1) The OT transaction server itself cannot forge transactions or change balances. So the "bad event" that happened, will not happen on OT. (OT cannot forge receipts.)
2) The OT transaction server itself technically could store all of its receipts, and thus roll back the system to any point based on the information in those receipts. (In practice the OT transaction server doesn't need
to store any receipts except for the last one
for each user.)
3) While the OT transaction server cannot forge receipts, it COULD use an illicit account to counterfeit (inflate) funds, and could do so without having to forge any issuer receipts. This is prevented using an audit protocol between the issuer and the transaction server. (Which could be performed daily.) OT normally allows parties to destroy all receipts except for the last one. However with an audit protocol in place, I recommend that parties store all receipts between audits.
4) This way, if a transaction server ever counterfeits, the issuer will catch it out, and yes, would have the ability to roll everyone back to the last audit, and re-issue their funds on a new transaction server.
This is described above in my long post. The transaction server has little incentive to pull this, since he wouldn't get away with it, he doesn't hold any of the gold, and he would immediately lose his daily revenues from transaction fees.
An even better solution is possible using Bitcoin (coming soon) which I have hinted at recently. Using Bitcoin, unlike any other commodity, it's possible to accomplish these things without even having to trust an issuer. (No one is doing it yet, but they will soon.)
Assuming I understand this so far :
- Would you intend to counteract the requirement to an issuer by diversification? ie. Have 1000 digital USD issuers, and trade a basket of those issued currencies?
This is one intention of mine, yes.
It is possible in OT, using baskets, to distribute the risk of a single currency across multiple issuers.
If one issuer ever disappears, the loss could then be made up through insurance, paid for through transaction fees from using the basket.
I'm sure there are other creative solutions but that's one I had in mind.
- If I set myself up as a USD issuer, my reliability would be low. It seem logical that my Isosceles USD would be worth less than 1 USD issued by MegaBank Issuer, right? So I wouldn't bother, I'd just send my funds to MegaBank. This reduces the pool for diversification. What incentive is there to be a large number of digital USD issuers?
I agree that funds are likely to flow more to trusted parties than to untrusted parties.
Due to this, it creates a profit incentive to innovate in trust solutions, which I believe entities will do (and some will succeed, some will fail.) That is why there are markets.
There are also other incentives for users to choose one issuer over another, such as bailment policies, jurisdiction, etc.
- CDOs are extremely complicated things, not suitable for retail investors. Why do you have them on your To Do list?
Because OT is, first and foremost, a financial crypto library. The OT server and OT API are just examples of what can be built using that library.

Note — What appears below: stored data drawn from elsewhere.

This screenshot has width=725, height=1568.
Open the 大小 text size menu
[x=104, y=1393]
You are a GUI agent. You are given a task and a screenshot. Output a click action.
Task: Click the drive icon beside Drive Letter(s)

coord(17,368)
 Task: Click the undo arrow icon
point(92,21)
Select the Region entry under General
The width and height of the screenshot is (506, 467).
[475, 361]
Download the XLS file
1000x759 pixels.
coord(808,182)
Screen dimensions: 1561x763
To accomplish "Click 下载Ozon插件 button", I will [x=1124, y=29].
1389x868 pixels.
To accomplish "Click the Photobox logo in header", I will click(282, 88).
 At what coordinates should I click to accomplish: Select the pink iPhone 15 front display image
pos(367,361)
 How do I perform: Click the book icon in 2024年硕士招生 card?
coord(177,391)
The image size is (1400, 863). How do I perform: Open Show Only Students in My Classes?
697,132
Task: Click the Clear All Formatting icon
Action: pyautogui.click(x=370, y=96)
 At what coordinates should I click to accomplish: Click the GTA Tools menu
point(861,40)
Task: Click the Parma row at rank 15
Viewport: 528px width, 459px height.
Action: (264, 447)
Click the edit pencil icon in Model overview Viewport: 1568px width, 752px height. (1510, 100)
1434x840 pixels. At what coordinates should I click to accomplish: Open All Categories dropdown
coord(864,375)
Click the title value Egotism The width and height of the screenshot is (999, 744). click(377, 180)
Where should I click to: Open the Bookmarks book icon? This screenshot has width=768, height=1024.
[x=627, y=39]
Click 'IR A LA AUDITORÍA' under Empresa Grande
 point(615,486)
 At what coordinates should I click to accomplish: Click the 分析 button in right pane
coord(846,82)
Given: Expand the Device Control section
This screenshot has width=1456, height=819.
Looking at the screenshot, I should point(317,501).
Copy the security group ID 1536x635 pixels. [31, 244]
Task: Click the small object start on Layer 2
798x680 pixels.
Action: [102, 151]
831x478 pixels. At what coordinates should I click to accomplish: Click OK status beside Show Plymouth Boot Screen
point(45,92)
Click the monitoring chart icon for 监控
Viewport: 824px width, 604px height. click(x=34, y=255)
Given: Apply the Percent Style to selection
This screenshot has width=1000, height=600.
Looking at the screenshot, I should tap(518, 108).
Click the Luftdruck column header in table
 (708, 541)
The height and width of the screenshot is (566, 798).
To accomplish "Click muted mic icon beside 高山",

It makes sense to me that such a library should be technically capable of implementing various instruments, even if they are "complicated" or "not suitable for retail investors".
The thing with a library is, you don't know all the ways that people might end up using it.
OT's infrastructure is such that, while CDOs may seem complicated, they are rather easy to implement using the same mechanisms used in basket currencies.
I don't know when I will actually get around to CDOs, and perhaps they will be implementable using script clauses, I don't know. I tend to prioritize so I doubt you will see CDOS before stocks, for example.